Biotic regulation and the concepts
of genetic adaptation and nutrient limitation

Additional considerations No. 3

As we have already noted, the marine biota is currently excluded from the global carbon budget. Its productivity is believed to be limited by nutrients other than carbon. The primary productivity in the ocean is concentrated near the surface, in the upper layer penetrable by sunlight. The concentrations of nitrogen and phosphorus in the surface waters are lower than demanded by the stoichiometric proportions, if one calculate the needed N and P amounts from the available amount of carbon. This allows one to speak of nitrogen or phosphorus limitation of primary productivity in the ocean.

The surface concentrations of phosphorus and nitrogen are considered to be something external with respect to the marine biota. In reality, however, it can be easily shown that these concentrations are dictated by the biota's organisation and functioning and that they can be changed by the biota within wide margins.

Indeed, a considerable part of the organic matter synthesised by phytoplankton (so-called new production) is decomposed at depths, i.e. at a considerable distance from the surface. The inorganic nutrients forming in the course of biological decomposition propagate upwards by means of physical diffusion. (This phenomenon is known as the biotic pump). As a result, the concentrations of the inorganic nutrients appear to be larger at depths than at the surface, the difference between them being a function of the average depth of decomposition. The latter varies greatly among different regions of the world ocean, causing different values of primary productivity, surface temperature and other characteristics.

The average depth of decomposition is fully determined by the structure of marine community (in simple words, on at what depth the major decomposers (heterotrophs) live). Thus, the marine biota itself determines the value of the surface concentration of inorganic nutrients, that may be in principle be changed by the ecological community within the interval from the depth values (which differ only slightly among different oceanic regions) to the very low, almost zero surface values. This might cause significant changes of biological productivity.

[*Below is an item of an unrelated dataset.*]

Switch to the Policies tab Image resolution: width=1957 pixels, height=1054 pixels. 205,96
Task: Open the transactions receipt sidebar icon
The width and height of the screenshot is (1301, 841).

The so-called oligothrophic tropical waters of the world ocean are characterised by a normal depth concentration of P and N and a large average depth of decomposition of the new production. If the marine ecological communities in the tropics were structured in a way that major heterotrophs lived at lower depths closer to the surface, the surface concentrations of inorganic nutrients could be dramatically higher. Unfortunately, marine ecology does not even pose the question of why the equatorial ecological communities are organised as they are.

In local areas where physical fluxes of organic substances are more powerful than biological ones, the concentrations of nutrients are dictated by physical factors. In such areas it is possible to observe an increased productivity of the biota. The increased productivity in these areas is likely to constitute a biotic reaction to the continuously perturbed environmental conditions. However, in such areas with too powerful physical fluxes the biota is just too weak to form and maintain the environment in an optimal state for a long term. In this sense the biotic reaction in such areas does not correspond to biotic regulation. Therefore it may be analysed on the basis of physico-chemical regularities alone and be interpreted as a manifestation of the limiting principle in action.

In the upwelling regions the mixing of deep and surface waters is enhanced due to physical reasons, which creates elevated concentrations of nutrients at the surface. Physical fluctuations in upwelling intensities lead to effects exemplified by the Peruvian El Ninios. Marine biota living within the upwelling regions must be adapted to them (as well as the whole marine biota is adapted to seawater, the terrestrial biota - to land, the biota of mountainous regions - to mountains, etc.). As noted above, if the abiotic fluxes of nutrients in the upwelling regions by far exceed the biotic ones, the biota of these regions is unable to maintain an optimal environment, which is thus formed by physical factors. In such a case the biota continuously exists in a strongly perturbed environment, where the limiting principle may act (and does act!) as well as it acts in agricultural systems continuously perturbed by humans.

Upwellings, powerful oceanic streams, many rapid rivers - all they are characterised by a biota which is unable to control its local environment and in all of them the limiting principle may be valid. Within these areas the biogeochemical cycles are not closed. Therefore, a stationary stable state of environment in these areas is maintained due to contacts with the rest of the biosphere, where the biotic regulation of the environment is active. Due to the fact that the above areas with no biotic regulation of nutrients occupy but a negligible part of the Earth's surface, on a global scale the Earth's environment appears to be under biotic control. Anthropogenic activities extend such 'uncontrolled' areas to a dangerously large scale, which threats to destroy the global biotic regulation.